## WHAT YOU WILL DO
Report back every line below that carries the word "computer".

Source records

# # # #

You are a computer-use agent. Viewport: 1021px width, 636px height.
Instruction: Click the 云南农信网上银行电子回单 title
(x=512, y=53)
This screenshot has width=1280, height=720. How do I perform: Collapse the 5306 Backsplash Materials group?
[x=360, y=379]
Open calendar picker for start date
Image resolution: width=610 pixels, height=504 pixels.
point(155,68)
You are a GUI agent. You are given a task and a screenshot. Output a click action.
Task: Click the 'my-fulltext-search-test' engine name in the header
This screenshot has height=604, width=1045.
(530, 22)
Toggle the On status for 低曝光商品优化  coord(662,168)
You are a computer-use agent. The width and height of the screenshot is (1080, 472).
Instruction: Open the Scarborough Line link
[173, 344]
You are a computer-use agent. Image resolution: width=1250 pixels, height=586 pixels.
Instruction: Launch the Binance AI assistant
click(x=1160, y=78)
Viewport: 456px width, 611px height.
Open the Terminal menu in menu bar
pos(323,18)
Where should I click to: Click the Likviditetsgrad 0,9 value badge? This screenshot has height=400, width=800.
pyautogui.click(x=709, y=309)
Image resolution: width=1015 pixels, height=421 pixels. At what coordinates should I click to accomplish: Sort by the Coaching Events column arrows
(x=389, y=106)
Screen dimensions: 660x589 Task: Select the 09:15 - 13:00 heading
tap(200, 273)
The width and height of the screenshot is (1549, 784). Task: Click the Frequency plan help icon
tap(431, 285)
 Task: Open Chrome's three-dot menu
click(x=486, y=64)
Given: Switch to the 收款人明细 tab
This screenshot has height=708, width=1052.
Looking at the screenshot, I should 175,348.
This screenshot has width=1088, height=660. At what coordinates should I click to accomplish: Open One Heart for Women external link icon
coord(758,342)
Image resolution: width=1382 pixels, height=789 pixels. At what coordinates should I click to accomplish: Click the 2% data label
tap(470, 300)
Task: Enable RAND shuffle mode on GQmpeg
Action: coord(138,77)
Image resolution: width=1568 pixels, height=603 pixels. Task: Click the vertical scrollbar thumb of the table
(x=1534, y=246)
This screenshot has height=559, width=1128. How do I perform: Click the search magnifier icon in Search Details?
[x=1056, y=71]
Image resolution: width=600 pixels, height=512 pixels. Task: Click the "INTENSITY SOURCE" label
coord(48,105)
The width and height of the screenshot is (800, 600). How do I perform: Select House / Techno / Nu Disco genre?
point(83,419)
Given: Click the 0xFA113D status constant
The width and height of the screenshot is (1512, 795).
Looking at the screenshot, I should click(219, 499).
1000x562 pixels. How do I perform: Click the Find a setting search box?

# # # #

## ANSWER TO THE PROBLEM
You are a computer-use agent. Viewport: 1021px width, 636px height.
You are a computer-use agent. The width and height of the screenshot is (1080, 472).
You are a computer-use agent. Image resolution: width=1250 pixels, height=586 pixels.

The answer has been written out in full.